An oral history of the bombing that rocked the 1996 Atlanta Games
At about 1:20 a.m. on July 27, 1996, a bomb exploded at Centennial Olympic Park
The bomb, set by Eric Rudolph, killed two and injured more than 100 indviduals
Rudolph hoped bomb would shut down the Olympics, but the Games marched on
The Atlanta Olympics -- the Centennial Games -- opened the night of July 19, 1996, when Janet Evans passed the torch to Muhammad Ali, who lit the cauldron in one of the most indelible moments in Olympic history. The first week of competition saw plenty more highlights amid traffic congestion and tiring commercialism.
Kerri Strug and the Magnificent Seven won team gymnastics gold in the Georgia Dome on July 23. Amy Van Dyken bagged four swimming golds, the last coming on July 26, the final night of swimming at the Georgia Tech Aquatic Center. At about 1:20 a.m. on July 27, the Olympics were shaken by an attack. A bomb exploded at the social center of the Games, Centennial Olympic Park, a melting-pot entertainment area without the security restrictions or admission charges of the rest of the venues. Two people died as a result -- Alice Hawthorne, 44, of Albany, Ga., and Melih Uzunyol, 40, a Turkish cameraman -- and more than 100 people were injured.
This is the story of that night from those who lived through it, including Eric R. Rudolph, the North Carolina man who pleaded guilty to the Olympic park attack. He is serving a life sentence and spoke with SI.com by phone in May.
John Hawthorne (Alice Hawthorne's husband): [My daughter] Fallon [Stubbs] wanted to hear this group called Jack Mack and the Heart Attack. How she even knew anything about Jack Mack and the Heart Attack, I have no idea. But that's what she wanted to do, and as part of her extended birthday celebration, they [Fallon and her mother, Alice Hawthorne] went on to Atlanta [from Albany, Ga.]. I thought about going on up that night, but I said, "Well, I'll just wait because I've been on the road all day." I decided to wait and go the next morning. We were going to spend the rest of the weekend in Atlanta.
Jim Lampley (NBC Sports anchor): We had [U.S. swimmer] Gary Hall on that particular night. He was the heartthrob of the Olympics. Our production operation is very heavily populated with young women. A lot of them are college age or close to college age. They're runners. They're researchers. They're there as volunteers. There's an army of them. Lots of people in the broadcast center had spent periods of time strategizing as to how they could be near the late-night studio or in the vicinity of the late-night studio or even in our control room at the moment when Gary Hall came in. So it had already been an interesting evening.

CHALLENGE 1: In the oral history of the 1996 Atlanta Olympics bombing, who passed the torch to Muhammad Ali?
CHALLENGE 2: Continue the oral history of the 1996 Atlanta Olympics bombing from where it stops.
The listing after this text isn't needed.

EXTRACTED DATA:
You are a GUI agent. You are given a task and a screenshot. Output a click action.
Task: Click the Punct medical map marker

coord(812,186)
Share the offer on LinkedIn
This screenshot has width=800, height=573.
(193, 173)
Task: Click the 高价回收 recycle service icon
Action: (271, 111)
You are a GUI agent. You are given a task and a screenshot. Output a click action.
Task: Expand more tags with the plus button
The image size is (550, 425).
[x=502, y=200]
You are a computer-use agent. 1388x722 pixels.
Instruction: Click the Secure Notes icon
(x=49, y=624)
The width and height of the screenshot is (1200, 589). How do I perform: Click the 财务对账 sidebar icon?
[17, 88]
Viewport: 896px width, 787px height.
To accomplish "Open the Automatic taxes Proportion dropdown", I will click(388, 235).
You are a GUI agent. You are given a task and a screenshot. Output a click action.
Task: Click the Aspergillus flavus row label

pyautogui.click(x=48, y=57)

FINAL ANSWER 1: Janet Evans

FINAL ANSWER 2:
Ron Rollins (Dayton [Ohio] Daily News Arts and Entertainment editor): I wasn't supposed to be covering it. It was a complete accident that I was there. The Atlanta Journal-Constitution is also a Cox [Media Group] paper, and they were doing so many extra editions and they were bulking up the paper and their coverage so much that they borrowed like a substantial number of reporters and editors and photographers and artists from all the other Cox papers in the country, even the little ones. It was me and another guy from the Dayton Daily News, Pat Rini. And a guy from a small paper we owned in Grand Junction, Colo., Perry Patrick. We just happened to be working until midnight or 12:30 that night and all got off at the same time.
Perry Patrick (Grand Junction [Colo.] Daily Sentinel copy editor and page designer): We were just kind of walking along, making our way towards the park, people watching, just chatting with folks.
Hannah Storm (NBC Sports anchor): I was probably four-and-a-half, five months pregnant. I remember being really hot and just really worn out. I had taken a frozen lemonade, and I was literally rubbing the frozen lemonade like all over my forehead and my face to try to cool off.
Tim Scott (Jack Mack and the Heart Attack bassist): This was one of the coolest gigs I've ever done. It was a huge, huge event. People from all over the world were there. We're playing for anywhere from 10 to 15 thousand people a night. Beautiful weather in the summer. It was just a really cool, fun thing.
Bill Bergman (Jack Mack and the Heart Attack saxophonist): We were supposed to play every night, and we would come on after Brian Setzer or Santana or whatever, and we would play from, I don't know, 10 to 12 at night or something. The other bands, the bigger acts, I guess, if you want to call it that, played from 8 to 10.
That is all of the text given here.